#### WHAT IS EXPECTED:
Below is a listing; repeat exactly the lines from the one containing "Where should I" to the one containing "The width and", both included.

#### DATASET ENTRIES:
* * *

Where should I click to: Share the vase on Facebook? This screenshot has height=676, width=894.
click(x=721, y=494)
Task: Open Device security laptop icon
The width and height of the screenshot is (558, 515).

* * *

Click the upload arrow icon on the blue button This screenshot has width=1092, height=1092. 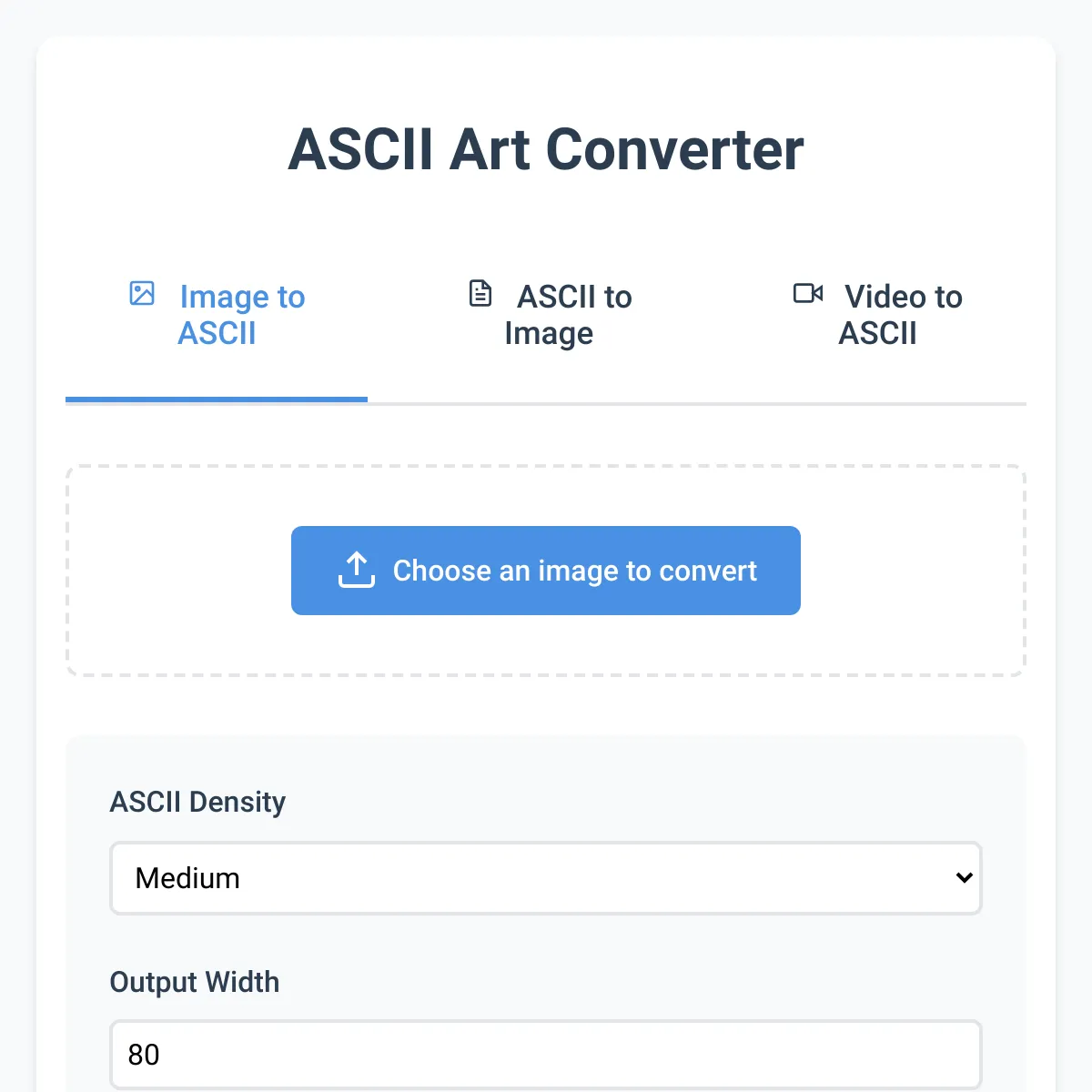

* * *

#### WORKED SOLUTION:
Where should I click to: Share the vase on Facebook? This screenshot has height=676, width=894.
click(x=721, y=494)
Task: Open Device security laptop icon
The width and height of the screenshot is (558, 515).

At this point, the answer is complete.